WHAT NEEDS TO BE DONE: What is needed is a verbatim copy of all the records.

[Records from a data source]

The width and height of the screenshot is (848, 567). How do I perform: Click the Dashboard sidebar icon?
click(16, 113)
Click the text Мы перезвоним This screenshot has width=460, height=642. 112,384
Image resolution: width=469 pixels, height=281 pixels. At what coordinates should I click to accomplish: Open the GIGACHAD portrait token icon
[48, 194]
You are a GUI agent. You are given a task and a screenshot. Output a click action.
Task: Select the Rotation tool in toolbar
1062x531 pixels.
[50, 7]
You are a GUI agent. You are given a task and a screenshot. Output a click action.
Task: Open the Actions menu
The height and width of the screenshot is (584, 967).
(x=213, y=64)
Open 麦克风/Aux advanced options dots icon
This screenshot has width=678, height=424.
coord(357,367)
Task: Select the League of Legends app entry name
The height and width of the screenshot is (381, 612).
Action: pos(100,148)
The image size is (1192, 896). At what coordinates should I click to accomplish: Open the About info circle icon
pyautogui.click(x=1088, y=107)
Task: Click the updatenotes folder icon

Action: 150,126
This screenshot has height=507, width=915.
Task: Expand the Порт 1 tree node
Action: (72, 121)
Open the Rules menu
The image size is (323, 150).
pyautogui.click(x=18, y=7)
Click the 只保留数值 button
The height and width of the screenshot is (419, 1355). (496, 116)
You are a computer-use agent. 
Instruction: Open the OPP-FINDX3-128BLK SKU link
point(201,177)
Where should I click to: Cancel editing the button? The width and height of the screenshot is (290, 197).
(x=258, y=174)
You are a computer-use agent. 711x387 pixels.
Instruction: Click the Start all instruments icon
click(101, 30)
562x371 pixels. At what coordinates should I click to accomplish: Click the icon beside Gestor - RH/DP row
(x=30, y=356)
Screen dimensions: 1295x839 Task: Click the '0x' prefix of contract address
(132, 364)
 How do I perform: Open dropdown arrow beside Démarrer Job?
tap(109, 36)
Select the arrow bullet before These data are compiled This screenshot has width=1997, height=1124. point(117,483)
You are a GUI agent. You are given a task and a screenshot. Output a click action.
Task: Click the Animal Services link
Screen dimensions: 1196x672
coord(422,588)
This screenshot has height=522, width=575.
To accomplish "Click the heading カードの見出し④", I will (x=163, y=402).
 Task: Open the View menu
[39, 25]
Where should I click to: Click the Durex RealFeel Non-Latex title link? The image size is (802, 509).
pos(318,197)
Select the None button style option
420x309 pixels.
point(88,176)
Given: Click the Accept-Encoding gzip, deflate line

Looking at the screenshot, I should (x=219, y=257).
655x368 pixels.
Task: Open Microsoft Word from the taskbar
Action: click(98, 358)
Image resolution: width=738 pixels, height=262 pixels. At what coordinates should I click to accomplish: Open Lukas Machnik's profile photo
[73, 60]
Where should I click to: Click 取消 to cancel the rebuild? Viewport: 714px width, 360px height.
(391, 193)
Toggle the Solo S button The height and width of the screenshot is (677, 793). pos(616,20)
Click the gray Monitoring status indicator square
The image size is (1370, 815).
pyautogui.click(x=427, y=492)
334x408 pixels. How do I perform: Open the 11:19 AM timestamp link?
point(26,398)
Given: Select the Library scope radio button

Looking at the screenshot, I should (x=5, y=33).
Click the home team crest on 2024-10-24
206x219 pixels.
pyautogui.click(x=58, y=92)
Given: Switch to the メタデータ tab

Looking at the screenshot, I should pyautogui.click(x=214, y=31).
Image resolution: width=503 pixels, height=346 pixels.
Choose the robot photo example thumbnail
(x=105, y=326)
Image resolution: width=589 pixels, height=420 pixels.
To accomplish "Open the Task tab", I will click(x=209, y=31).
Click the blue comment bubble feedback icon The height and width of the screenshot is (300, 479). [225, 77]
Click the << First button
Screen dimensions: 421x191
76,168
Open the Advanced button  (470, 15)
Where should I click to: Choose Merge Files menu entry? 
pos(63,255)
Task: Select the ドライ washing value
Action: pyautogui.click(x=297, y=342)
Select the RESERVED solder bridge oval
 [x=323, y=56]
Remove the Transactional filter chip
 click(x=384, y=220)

RESULT OF THE TASK:
The width and height of the screenshot is (848, 567). How do I perform: Click the Dashboard sidebar icon?
click(16, 113)
Click the text Мы перезвоним This screenshot has width=460, height=642. 112,384
Image resolution: width=469 pixels, height=281 pixels. At what coordinates should I click to accomplish: Open the GIGACHAD portrait token icon
[48, 194]
You are a GUI agent. You are given a task and a screenshot. Output a click action.
Task: Select the Rotation tool in toolbar
1062x531 pixels.
[50, 7]
You are a GUI agent. You are given a task and a screenshot. Output a click action.
Task: Open the Actions menu
The height and width of the screenshot is (584, 967).
(x=213, y=64)
Open 麦克风/Aux advanced options dots icon
This screenshot has width=678, height=424.
coord(357,367)
Task: Select the League of Legends app entry name
The height and width of the screenshot is (381, 612).
Action: pos(100,148)
The image size is (1192, 896). At what coordinates should I click to accomplish: Open the About info circle icon
pyautogui.click(x=1088, y=107)
Task: Click the updatenotes folder icon

Action: 150,126
This screenshot has height=507, width=915.
Task: Expand the Порт 1 tree node
Action: (72, 121)
Open the Rules menu
The image size is (323, 150).
pyautogui.click(x=18, y=7)
Click the 只保留数值 button
The height and width of the screenshot is (419, 1355). (496, 116)
You are a computer-use agent. 
Instruction: Open the OPP-FINDX3-128BLK SKU link
point(201,177)
Where should I click to: Cancel editing the button? The width and height of the screenshot is (290, 197).
(x=258, y=174)
You are a computer-use agent. 711x387 pixels.
Instruction: Click the Start all instruments icon
click(101, 30)
562x371 pixels. At what coordinates should I click to accomplish: Click the icon beside Gestor - RH/DP row
(x=30, y=356)
Screen dimensions: 1295x839 Task: Click the '0x' prefix of contract address
(132, 364)
 How do I perform: Open dropdown arrow beside Démarrer Job?
tap(109, 36)
Select the arrow bullet before These data are compiled This screenshot has width=1997, height=1124. point(117,483)
You are a GUI agent. You are given a task and a screenshot. Output a click action.
Task: Click the Animal Services link
Screen dimensions: 1196x672
coord(422,588)
This screenshot has height=522, width=575.
To accomplish "Click the heading カードの見出し④", I will (x=163, y=402).
 Task: Open the View menu
[39, 25]
Where should I click to: Click the Durex RealFeel Non-Latex title link? The image size is (802, 509).
pos(318,197)
Select the None button style option
420x309 pixels.
point(88,176)
Given: Click the Accept-Encoding gzip, deflate line

Looking at the screenshot, I should (x=219, y=257).
655x368 pixels.
Task: Open Microsoft Word from the taskbar
Action: click(98, 358)
Image resolution: width=738 pixels, height=262 pixels. At what coordinates should I click to accomplish: Open Lukas Machnik's profile photo
[73, 60]
Where should I click to: Click 取消 to cancel the rebuild? Viewport: 714px width, 360px height.
(391, 193)
Toggle the Solo S button The height and width of the screenshot is (677, 793). pos(616,20)
Click the gray Monitoring status indicator square
The image size is (1370, 815).
pyautogui.click(x=427, y=492)
334x408 pixels. How do I perform: Open the 11:19 AM timestamp link?
point(26,398)
Given: Select the Library scope radio button

Looking at the screenshot, I should (x=5, y=33).
Click the home team crest on 2024-10-24
206x219 pixels.
pyautogui.click(x=58, y=92)
Given: Switch to the メタデータ tab

Looking at the screenshot, I should pyautogui.click(x=214, y=31).
Image resolution: width=503 pixels, height=346 pixels.
Choose the robot photo example thumbnail
(x=105, y=326)
Image resolution: width=589 pixels, height=420 pixels.
To accomplish "Open the Task tab", I will click(x=209, y=31).
Click the blue comment bubble feedback icon The height and width of the screenshot is (300, 479). [225, 77]
Click the << First button
Screen dimensions: 421x191
76,168
Open the Advanced button  (470, 15)
Where should I click to: Choose Merge Files menu entry? 
pos(63,255)
Task: Select the ドライ washing value
Action: pyautogui.click(x=297, y=342)
Select the RESERVED solder bridge oval
 [x=323, y=56]
Remove the Transactional filter chip
 click(x=384, y=220)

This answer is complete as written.